Rows from a screen grounding dataset
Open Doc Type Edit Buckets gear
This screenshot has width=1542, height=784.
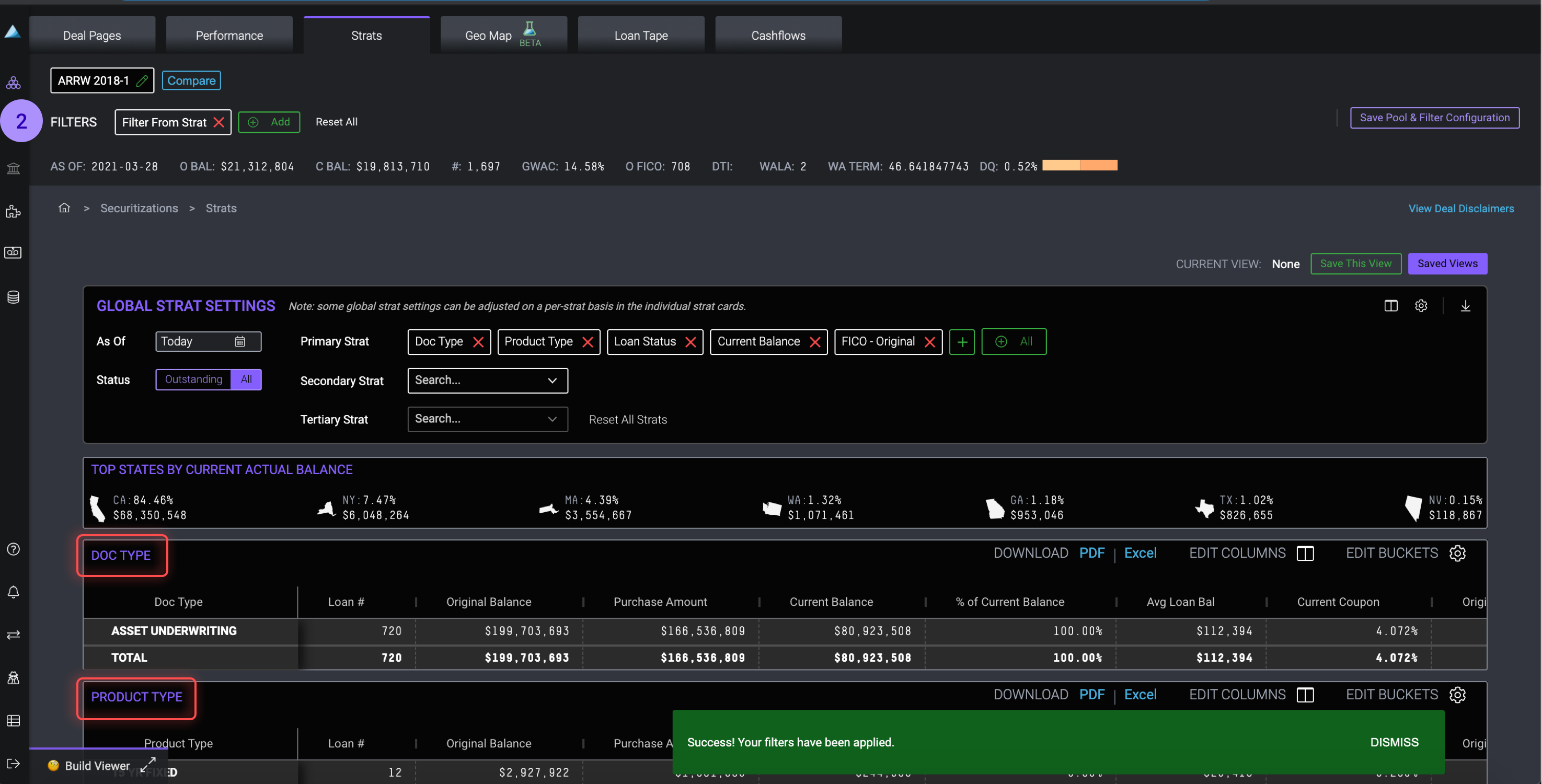coord(1457,553)
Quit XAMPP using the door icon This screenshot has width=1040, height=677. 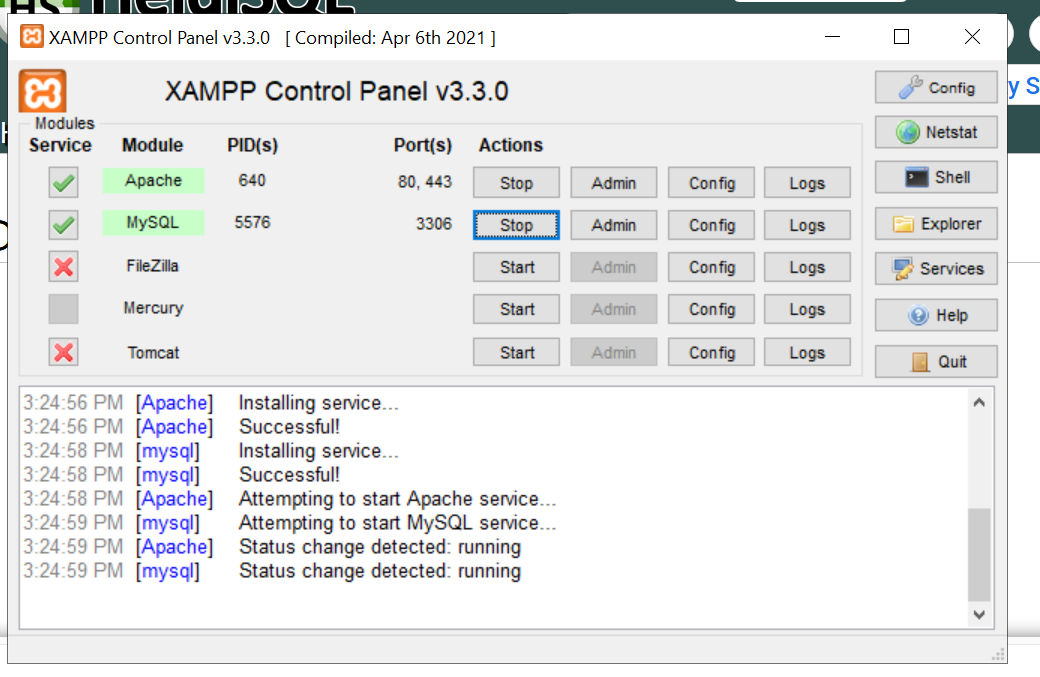936,361
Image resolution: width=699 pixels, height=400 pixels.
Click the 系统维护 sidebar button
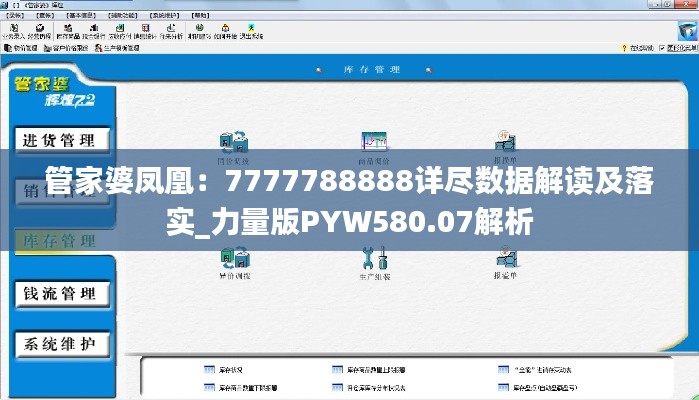(x=60, y=344)
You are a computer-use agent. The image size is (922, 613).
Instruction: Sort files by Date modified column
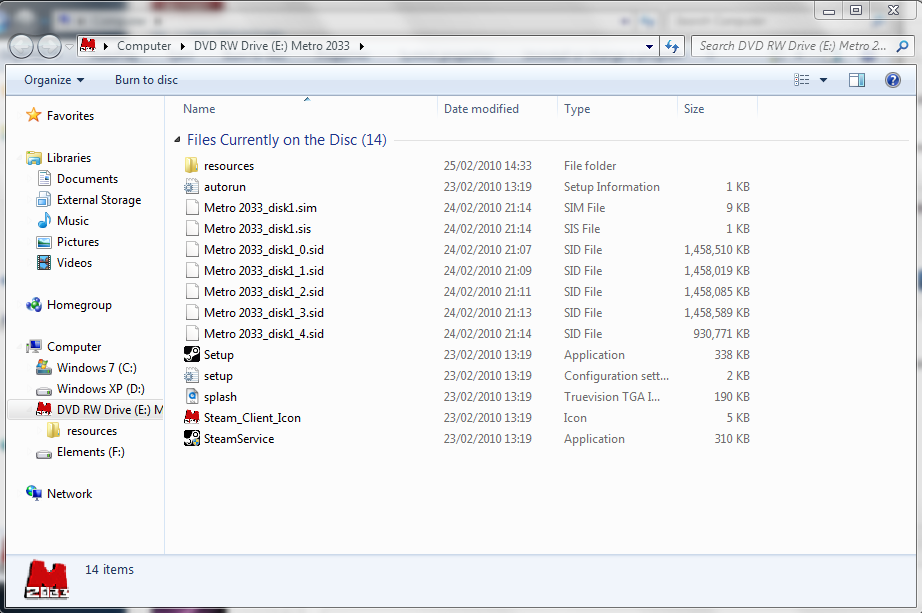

(WHAT NEEDS TO BE DONE)
Reproduce the entries word for word, starting at the line that contains "Image resolution: width=699" and continuing through the end of the entries. Leave the pictures out of your answer.

(SOLUTION TO THE EXERCISE)
Image resolution: width=699 pixels, height=400 pixels.
Click the 系统维护 sidebar button
(x=60, y=344)
You are a computer-use agent. The image size is (922, 613).
Instruction: Sort files by Date modified column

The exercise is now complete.